=== Passage to read ===

All of lore.kernel.org
 help / color / mirror / Atom feed
* [PATCH] ceph: dump info about cap flushes when we're waiting too long for them
@ 2021-07-07 17:19 Jeff Layton
  2021-07-21 13:06 ` [PATCH v2] " Jeff Layton
  0 siblings, 1 reply; 2+ messages in thread
From: Jeff Layton @ 2021-07-07 17:19 UTC (permalink / raw)
  To: ceph-devel; +Cc: idryomov, Patrick Donnelly

We've had some cases of hung umounts in teuthology testing. It looks
like client is waiting for cap flushes to complete, but they aren't.

Change wait_caps_flush to wait 60s, and then dump info about the
condition of the list after that point.

Reported-by: Patrick Donnelly <pdonnell@redhat.com>
URL: https://tracker.ceph.com/issues/51279
Signed-off-by: Jeff Layton <jlayton@kernel.org>
---
 fs/ceph/mds_client.c | 30 ++++++++++++++++++++++++++++--
 1 file changed, 28 insertions(+), 2 deletions(-)

=== Supplied information ===

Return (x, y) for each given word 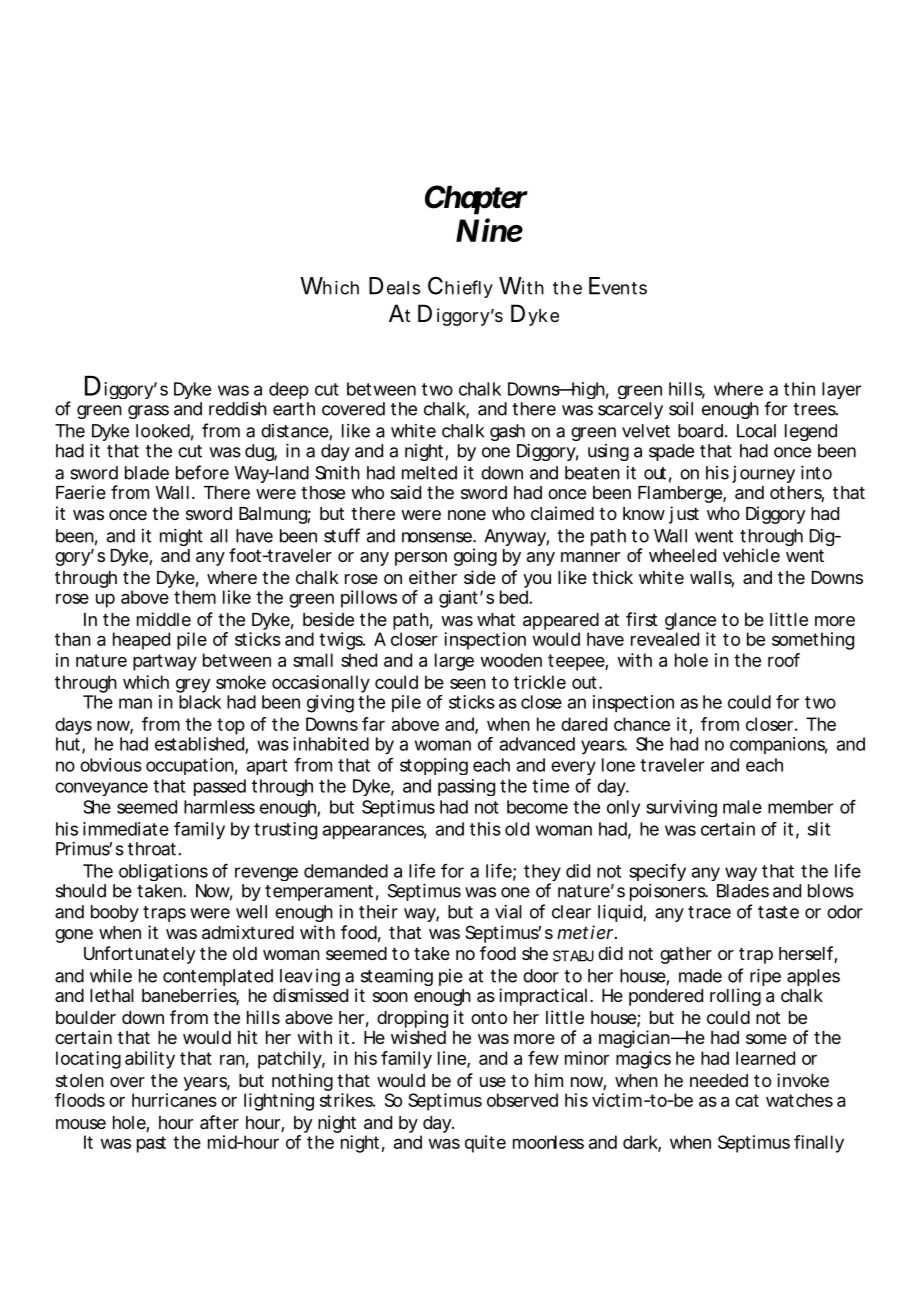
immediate (126, 829)
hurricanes (174, 1100)
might (181, 537)
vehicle (751, 555)
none (467, 515)
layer (841, 390)
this (485, 829)
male (742, 807)
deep (289, 390)
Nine (489, 230)
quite (485, 1144)
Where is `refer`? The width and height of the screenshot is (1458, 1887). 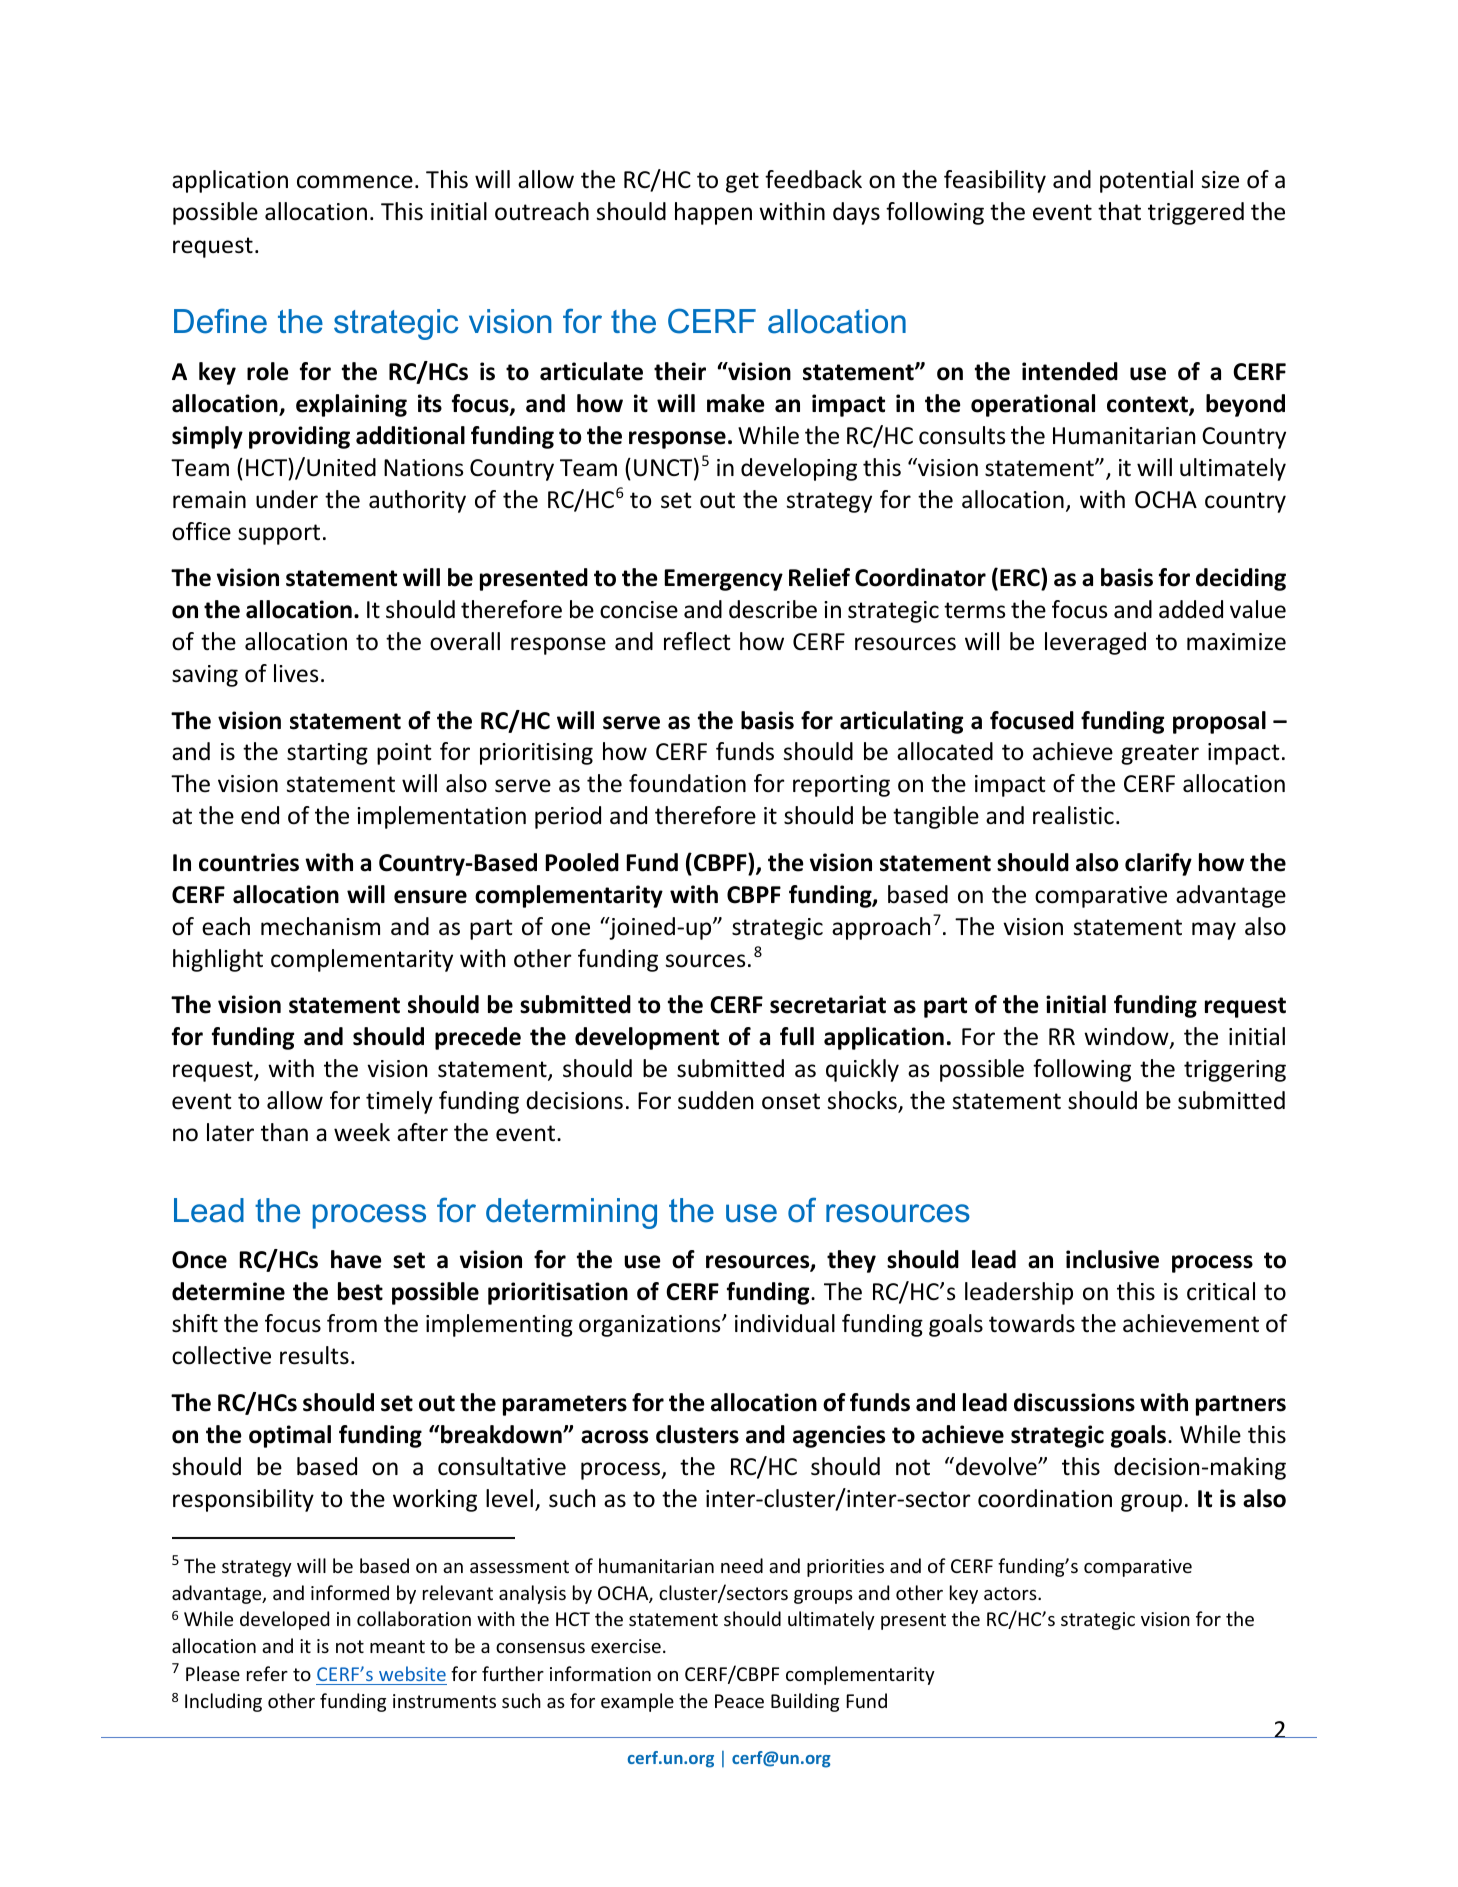
refer is located at coordinates (267, 1673).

===

Goal 1. Repeat a section of the patch email, starting at the words "All of lore.kernel.org" and ending after "after that point.", and swap "cap flushes" for "capability flushes".
Goal 2. In the patch email, how long is wait_caps_flush changed to wait before it dumps info about the list?

Final answer 1.
All of lore.kernel.org
 help / color / mirror / Atom feed
* [PATCH] ceph: dump info about capability flushes when we're waiting too long for them
@ 2021-07-07 17:19 Jeff Layton
  2021-07-21 13:06 ` [PATCH v2] " Jeff Layton
  0 siblings, 1 reply; 2+ messages in thread
From: Jeff Layton @ 2021-07-07 17:19 UTC (permalink / raw)
  To: ceph-devel; +Cc: idryomov, Patrick Donnelly

We've had some cases of hung umounts in teuthology testing. It looks
like client is waiting for capability flushes to complete, but they aren't.

Change wait_caps_flush to wait 60s, and then dump info about the
condition of the list after that point.

Final answer 2. 60 seconds.